Who Best Predicted Russia Military Intervention? When the Teaching, Research, and International Policy (TRIP) Project at the College of William & Mary polled IR scholars asking if Russia would intervene in the political crisis in Ukraine, only 14% of the 905 people surveyed answered correctly (on the eve the intervention). According to the Washington Post, within that 14%, scholars who do not identify with one school of thought, as well as realists, were most likely to accurately predict the intervention compared to liberals and constructivists, who predicted poorly. Writing for the Kings of War blog, Kenneth Payne, noting this survey, warns readers to beware of experts: “Give someone a title, an office in an ivory tower, some knowledge of history, maybe some language skills, and you create an illusion of understanding. A confident manner, bold, snappy, authoritative statements, all boost credibility.”

Want More? The Globalist has a list of ten ways that Russian intervention in Crimea has re-opened the door to territorial claims against Russia by China. Perhaps recent events have been part of China’s evil plan all along. And at War on the Rocks, Lawrence Freedman discusses Ukraine and the art of crisis management by examining the historical events that have shape present circumstances in the region.

Lingering Misconceptions on Libya: The National Interest breaks down five misconceptions about the war in Libya.  Of these misconceptions, writers Raphael Cohen and Gabriel Scheinmann argue that a “leading from behind” doctrine may have brought down the Gaddafi regime, but has not contributed to stabilizing the country in the aftermath. Further, while the intervention itself was cheap, the U.S. lost four embassy personnel, as well as an ambassador and in the last two years, 1,200 Libyans have been killed in ongoing violence and political assassinations. Indeed, Libya is not the model of regime change so many claim it to be.

Asking the Right Questions about Cyber Threats: Peter Singer and Allan Friedman, writing for the American Scholar, pose a list of six questions that need to be asked and addressed about the future of cyber warfare and threats to the general public. These questions tackle adjusting attitudes toward security, the future of international conflict, as well as how the power of the state has changed in the digital world. They argue that the public needs to develop a model of resilience, “being able to bend but not break, to accept that bad things might happen but recover quickly.”

More on Cyber: The Kings of War blog delivered another good read this week on why cyber war should not be affiliated with any one grand strategist. Citing Martin C. Libicki’s new article for Strategic Studies Quarterly, the piece argues, “If information environments are currently evolving so fast, yet we get locked into ways of viewing them based on past classics of strategy, the effects could be distinctly ‘pernicious’.”

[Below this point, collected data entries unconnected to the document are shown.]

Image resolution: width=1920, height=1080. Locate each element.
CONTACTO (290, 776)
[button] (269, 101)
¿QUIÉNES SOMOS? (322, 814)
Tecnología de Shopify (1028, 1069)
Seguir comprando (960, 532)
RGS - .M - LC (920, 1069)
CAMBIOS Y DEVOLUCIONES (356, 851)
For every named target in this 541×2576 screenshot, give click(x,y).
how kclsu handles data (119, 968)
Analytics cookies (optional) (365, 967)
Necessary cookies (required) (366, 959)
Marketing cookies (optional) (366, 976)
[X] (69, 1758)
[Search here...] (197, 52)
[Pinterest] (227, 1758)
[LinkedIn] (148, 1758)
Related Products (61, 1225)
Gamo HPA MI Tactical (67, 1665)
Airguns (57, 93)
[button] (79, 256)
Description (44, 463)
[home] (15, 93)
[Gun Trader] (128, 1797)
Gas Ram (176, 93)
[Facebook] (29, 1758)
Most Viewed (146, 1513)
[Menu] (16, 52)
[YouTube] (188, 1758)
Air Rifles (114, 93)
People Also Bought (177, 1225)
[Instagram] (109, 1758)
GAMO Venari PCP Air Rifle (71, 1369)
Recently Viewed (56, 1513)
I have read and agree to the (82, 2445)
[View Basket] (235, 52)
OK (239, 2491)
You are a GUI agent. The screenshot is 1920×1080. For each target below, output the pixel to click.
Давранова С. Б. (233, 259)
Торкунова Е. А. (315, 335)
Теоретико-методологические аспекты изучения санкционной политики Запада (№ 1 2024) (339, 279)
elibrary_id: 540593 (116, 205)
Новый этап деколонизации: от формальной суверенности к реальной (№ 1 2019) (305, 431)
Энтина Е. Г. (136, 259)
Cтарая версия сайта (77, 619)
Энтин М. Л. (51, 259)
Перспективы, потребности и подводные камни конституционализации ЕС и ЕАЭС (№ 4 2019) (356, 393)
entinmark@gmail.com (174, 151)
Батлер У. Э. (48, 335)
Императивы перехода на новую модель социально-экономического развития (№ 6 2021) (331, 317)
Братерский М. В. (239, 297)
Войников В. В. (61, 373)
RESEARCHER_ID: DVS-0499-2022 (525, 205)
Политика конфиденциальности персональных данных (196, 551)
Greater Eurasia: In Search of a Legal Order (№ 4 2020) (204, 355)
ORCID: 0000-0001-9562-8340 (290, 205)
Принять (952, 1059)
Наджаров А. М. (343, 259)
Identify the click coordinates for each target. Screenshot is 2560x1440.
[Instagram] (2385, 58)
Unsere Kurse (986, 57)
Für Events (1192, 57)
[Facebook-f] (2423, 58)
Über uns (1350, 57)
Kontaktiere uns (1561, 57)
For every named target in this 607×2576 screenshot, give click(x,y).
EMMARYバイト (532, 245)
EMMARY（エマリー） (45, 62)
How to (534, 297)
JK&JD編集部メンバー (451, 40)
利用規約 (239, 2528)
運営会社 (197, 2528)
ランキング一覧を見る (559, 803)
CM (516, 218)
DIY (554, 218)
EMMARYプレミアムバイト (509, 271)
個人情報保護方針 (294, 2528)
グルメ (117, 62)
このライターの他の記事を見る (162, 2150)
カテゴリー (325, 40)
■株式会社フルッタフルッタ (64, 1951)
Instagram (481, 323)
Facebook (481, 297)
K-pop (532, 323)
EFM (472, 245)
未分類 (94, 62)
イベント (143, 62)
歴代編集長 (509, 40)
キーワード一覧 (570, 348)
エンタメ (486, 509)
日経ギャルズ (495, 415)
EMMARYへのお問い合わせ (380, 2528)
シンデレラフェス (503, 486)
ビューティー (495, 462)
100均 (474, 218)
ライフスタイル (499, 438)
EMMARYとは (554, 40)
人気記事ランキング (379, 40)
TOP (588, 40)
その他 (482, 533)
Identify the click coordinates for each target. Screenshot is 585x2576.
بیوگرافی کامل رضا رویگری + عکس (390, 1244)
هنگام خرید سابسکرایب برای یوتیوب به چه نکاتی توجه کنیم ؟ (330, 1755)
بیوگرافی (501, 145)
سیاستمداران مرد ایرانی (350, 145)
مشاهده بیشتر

Big Trouble for Big Army Spending? This piece from Military.com argues that the Army’s acquisition strategy is stuck in the Reagan era, placing too much emphasis on maintaining end strength. Also, at War on the Rocks, Paul Scharre examines six innovative investment areas overlooked by DoD’s FY2015 budget while high-level and high-cost programs that rise to the SecDef’s attention remain protected.

Pakistan Knows More than it Claims: New York Times magazine published a chilling piece by Carlotta Gall this week on what Pakistan really knew about Bin Laden. In it, Gall says she received inside information in 2012 that the ISI ran a special desk assigned to handle Bin Laden, tracking his whereabouts and providing protection. She further discusses the thriving madrasa culture in Pakistan that is producing jihadist fighters who eagerly await the U.S.’s withdrawal from Afghanistan and the return of the Taliban. Meanwhile, the Pakistani military continues to turn a blind eye.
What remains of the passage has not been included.